====== GIVEN TEXT

Water in a Shared World: Artist Perspective (Practice or Action)VIEW EVENT DETAILS
Creating Interdependence through Art
In advance of World Water Day, Water in a Shared World: Artist Perspectives (Practice or Action) will feature four artists who have taken artistic practice and expression as a potent means to reach people across the globe. Each of them has interpreted the urgency of the water crisis today as the focus of a creative expression. The circumstances we are living in today require us to connect globally — to share and grapple with the pressing, emerging, threatening challenges that transcend borders. The panelists are deeply concerned about how artistic practice can build awareness and inspire further action. Co-presented with OneShared.World and Brademus Center of NYU, and Asia Society's Coal + Ice.
Laetitia Delaunay Badolo is a Senior Advocacy Officer at Niyel, where she conducts initiatives to ensure access for everyone to human rights by influencing public policies and practices. She is currently leading a multi-year advocacy initiative that aims at strengthening political commitment and technical capacity on sanitation, ensuring continued demand for the implementation of inclusive sanitation policies and strategies. Niyel is an international advocacy and campaigns firm based in Dakar, Senegal. They work to promote public policies conducive to the development of all, and to influence practices to ensure that as citizens, individuals and communities, they understand the social, political and cultural issues related to our daily lives.
Bahar Behbahani is a painter, collaborator, educator, and a hospitable instigator. She was born and raised in Iran and resides and works in New York. Behbahani’s multilayered work explores the complexities of memory, loss, adaptation and a fundamental search for a sense of place through plants and waterways. Her 2019 installation work at Wavehill, New York titled, “All Water has a Perfect Memory,” is a reference to the Mississippi River, and comes from a phrase in Toni Morrison’s essay The Site of Memory: “All water has a perfect memory and it is forever trying to get back to where it was.” The focal point of the installation is an octagonal pool mounted on plastic barrels, suggesting a floating raft to be used in the event of an emergency move to the river. Behbahani’s community oriented installation was featured in the Lahore Biennale in 2019 where her project I Can Drink Stars is a permanent installation in the City of Lahore, Pakistan.

============
====== DATA SECTION

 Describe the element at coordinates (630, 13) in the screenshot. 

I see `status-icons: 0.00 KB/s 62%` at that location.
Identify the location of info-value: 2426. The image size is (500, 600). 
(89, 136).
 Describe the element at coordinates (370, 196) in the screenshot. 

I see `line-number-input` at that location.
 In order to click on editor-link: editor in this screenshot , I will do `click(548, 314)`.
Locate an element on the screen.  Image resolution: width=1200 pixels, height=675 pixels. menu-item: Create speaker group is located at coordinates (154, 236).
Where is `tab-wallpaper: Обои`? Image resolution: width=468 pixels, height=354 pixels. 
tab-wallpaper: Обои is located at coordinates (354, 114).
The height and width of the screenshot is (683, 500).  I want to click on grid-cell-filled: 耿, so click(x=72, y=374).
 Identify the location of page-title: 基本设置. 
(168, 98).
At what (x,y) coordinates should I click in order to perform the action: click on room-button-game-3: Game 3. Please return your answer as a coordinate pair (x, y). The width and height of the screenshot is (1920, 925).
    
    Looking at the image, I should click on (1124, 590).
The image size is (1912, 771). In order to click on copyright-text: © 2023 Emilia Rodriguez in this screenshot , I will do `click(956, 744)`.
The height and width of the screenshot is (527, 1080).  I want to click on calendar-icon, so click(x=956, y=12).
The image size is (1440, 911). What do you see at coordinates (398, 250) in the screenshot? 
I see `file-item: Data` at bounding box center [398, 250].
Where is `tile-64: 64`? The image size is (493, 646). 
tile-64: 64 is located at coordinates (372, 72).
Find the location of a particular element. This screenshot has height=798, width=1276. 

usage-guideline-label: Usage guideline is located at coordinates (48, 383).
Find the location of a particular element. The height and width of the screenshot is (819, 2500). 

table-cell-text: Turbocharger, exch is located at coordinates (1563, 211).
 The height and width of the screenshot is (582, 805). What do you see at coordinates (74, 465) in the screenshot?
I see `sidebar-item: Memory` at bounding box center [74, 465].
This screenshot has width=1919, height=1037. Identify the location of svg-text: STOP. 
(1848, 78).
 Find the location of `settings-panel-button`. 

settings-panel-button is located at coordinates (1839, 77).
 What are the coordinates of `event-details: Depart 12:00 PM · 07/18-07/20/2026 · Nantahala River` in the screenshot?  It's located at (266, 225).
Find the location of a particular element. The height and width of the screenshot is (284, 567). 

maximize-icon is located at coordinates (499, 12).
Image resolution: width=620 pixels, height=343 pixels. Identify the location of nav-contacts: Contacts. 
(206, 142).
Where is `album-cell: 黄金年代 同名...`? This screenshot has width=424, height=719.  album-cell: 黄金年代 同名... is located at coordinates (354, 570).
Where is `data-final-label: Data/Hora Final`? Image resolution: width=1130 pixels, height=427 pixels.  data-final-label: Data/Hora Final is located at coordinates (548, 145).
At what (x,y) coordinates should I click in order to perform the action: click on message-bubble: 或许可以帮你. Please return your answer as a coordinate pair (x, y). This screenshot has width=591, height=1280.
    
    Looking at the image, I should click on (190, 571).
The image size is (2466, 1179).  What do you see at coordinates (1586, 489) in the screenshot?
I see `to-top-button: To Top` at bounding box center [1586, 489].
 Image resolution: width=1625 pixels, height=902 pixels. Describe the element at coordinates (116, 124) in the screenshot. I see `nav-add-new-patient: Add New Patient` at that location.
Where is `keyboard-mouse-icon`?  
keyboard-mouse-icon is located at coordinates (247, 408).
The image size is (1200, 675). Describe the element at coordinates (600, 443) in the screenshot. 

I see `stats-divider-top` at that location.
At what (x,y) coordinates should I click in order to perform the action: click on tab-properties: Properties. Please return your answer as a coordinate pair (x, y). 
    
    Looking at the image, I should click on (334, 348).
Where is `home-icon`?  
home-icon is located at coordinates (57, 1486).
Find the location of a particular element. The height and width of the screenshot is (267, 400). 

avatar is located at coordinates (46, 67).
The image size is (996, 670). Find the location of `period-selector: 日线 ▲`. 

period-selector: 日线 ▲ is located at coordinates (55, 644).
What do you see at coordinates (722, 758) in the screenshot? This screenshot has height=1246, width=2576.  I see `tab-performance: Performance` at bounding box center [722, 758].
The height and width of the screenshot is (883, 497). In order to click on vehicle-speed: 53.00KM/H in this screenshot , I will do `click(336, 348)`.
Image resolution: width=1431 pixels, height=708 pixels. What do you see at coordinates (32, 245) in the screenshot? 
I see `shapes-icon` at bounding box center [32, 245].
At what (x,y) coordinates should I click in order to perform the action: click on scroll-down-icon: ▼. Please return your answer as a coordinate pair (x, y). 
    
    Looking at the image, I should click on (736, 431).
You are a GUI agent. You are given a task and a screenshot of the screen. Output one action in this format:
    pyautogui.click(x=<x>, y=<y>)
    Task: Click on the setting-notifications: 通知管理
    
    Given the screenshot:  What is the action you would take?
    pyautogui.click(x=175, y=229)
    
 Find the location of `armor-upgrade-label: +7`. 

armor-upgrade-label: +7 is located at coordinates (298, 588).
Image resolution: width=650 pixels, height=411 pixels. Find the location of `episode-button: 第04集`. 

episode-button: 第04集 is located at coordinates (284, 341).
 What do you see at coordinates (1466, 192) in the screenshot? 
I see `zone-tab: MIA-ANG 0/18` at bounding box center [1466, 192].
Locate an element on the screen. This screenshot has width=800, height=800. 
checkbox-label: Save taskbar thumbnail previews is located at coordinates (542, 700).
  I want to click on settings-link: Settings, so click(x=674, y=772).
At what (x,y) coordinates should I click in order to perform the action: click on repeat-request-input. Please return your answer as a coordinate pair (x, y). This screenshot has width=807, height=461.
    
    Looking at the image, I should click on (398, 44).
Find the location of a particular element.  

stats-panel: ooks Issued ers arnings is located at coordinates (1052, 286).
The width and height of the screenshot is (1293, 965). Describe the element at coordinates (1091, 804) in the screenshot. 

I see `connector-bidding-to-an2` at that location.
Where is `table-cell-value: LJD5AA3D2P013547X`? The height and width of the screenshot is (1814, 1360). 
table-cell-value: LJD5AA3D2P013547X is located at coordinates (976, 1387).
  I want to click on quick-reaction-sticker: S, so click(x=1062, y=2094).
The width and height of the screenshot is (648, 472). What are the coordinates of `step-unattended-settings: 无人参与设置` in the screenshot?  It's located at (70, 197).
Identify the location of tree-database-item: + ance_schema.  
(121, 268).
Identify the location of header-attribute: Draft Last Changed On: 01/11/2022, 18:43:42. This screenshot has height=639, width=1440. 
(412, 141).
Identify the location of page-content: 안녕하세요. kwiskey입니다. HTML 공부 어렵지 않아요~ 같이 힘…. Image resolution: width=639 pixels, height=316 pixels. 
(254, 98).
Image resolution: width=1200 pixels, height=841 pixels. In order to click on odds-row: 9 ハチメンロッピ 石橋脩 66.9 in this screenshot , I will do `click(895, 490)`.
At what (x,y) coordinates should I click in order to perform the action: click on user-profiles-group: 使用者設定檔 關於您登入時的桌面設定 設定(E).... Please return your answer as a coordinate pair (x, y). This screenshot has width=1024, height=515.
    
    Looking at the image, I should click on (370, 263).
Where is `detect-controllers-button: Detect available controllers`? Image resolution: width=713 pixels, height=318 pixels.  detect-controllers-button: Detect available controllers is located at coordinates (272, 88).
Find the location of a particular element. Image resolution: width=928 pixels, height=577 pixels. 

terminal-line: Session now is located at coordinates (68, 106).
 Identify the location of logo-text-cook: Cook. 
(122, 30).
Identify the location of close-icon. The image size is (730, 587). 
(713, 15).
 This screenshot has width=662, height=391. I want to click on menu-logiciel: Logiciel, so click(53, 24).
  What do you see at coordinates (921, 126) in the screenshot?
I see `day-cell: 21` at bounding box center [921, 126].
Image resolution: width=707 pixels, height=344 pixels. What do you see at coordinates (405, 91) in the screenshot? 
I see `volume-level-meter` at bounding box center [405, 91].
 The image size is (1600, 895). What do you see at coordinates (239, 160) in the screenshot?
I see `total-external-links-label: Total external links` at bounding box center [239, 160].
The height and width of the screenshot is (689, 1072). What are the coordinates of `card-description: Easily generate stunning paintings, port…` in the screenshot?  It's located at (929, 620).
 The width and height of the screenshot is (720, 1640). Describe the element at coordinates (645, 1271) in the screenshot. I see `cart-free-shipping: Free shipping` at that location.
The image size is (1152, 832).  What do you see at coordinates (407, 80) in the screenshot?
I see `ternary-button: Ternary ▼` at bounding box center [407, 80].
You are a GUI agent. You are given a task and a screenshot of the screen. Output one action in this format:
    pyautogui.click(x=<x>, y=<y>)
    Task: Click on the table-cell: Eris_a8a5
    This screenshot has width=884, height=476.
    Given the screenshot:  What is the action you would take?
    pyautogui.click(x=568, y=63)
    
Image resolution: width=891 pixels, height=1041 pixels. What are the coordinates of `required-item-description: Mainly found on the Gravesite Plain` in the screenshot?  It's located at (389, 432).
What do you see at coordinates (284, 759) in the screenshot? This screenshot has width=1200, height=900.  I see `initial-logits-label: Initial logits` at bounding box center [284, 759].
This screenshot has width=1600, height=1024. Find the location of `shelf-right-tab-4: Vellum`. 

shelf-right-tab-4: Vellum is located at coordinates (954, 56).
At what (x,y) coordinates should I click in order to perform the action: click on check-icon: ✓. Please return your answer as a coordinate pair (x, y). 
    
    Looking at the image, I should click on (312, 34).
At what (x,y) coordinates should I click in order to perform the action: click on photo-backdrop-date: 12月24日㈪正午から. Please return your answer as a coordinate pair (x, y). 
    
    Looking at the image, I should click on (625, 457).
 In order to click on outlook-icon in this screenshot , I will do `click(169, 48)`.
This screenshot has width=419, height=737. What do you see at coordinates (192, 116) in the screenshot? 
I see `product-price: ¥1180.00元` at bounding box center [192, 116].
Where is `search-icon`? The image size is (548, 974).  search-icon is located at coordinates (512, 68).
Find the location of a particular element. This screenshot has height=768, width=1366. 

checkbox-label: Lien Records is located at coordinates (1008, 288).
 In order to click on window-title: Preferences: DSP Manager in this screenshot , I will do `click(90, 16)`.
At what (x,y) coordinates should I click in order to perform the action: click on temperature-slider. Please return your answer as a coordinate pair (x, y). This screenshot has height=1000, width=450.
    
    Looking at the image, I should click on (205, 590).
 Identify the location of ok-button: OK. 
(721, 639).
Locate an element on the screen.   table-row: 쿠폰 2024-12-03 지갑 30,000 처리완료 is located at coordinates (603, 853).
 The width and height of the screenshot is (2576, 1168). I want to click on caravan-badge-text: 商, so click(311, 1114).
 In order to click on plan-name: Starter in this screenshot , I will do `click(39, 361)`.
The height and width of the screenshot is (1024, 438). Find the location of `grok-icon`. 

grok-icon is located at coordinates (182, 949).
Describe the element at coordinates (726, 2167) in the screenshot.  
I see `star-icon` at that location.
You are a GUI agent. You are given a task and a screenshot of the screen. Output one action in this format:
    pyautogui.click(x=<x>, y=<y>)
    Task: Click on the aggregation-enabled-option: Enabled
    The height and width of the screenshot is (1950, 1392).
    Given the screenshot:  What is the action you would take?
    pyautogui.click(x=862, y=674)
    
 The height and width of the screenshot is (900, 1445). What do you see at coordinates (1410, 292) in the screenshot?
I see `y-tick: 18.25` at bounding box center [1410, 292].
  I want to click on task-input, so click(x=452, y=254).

============

*TASK SET*.
1. According to the event description, where is Niyel based?
2. Reproduce the part of the event description that opens with the words containing "Water in a Shared World: Artist Perspective (Practice" and closes with "Coal + Ice.".

*RESPONSES PER TASK*.
1. Niyel is based in Dakar, Senegal.

2.
Water in a Shared World: Artist Perspective (Practice or Action)VIEW EVENT DETAILS
Creating Interdependence through Art
In advance of World Water Day, Water in a Shared World: Artist Perspectives (Practice or Action) will feature four artists who have taken artistic practice and expression as a potent means to reach people across the globe. Each of them has interpreted the urgency of the water crisis today as the focus of a creative expression. The circumstances we are living in today require us to connect globally — to share and grapple with the pressing, emerging, threatening challenges that transcend borders. The panelists are deeply concerned about how artistic practice can build awareness and inspire further action. Co-presented with OneShared.World and Brademus Center of NYU, and Asia Society's Coal + Ice.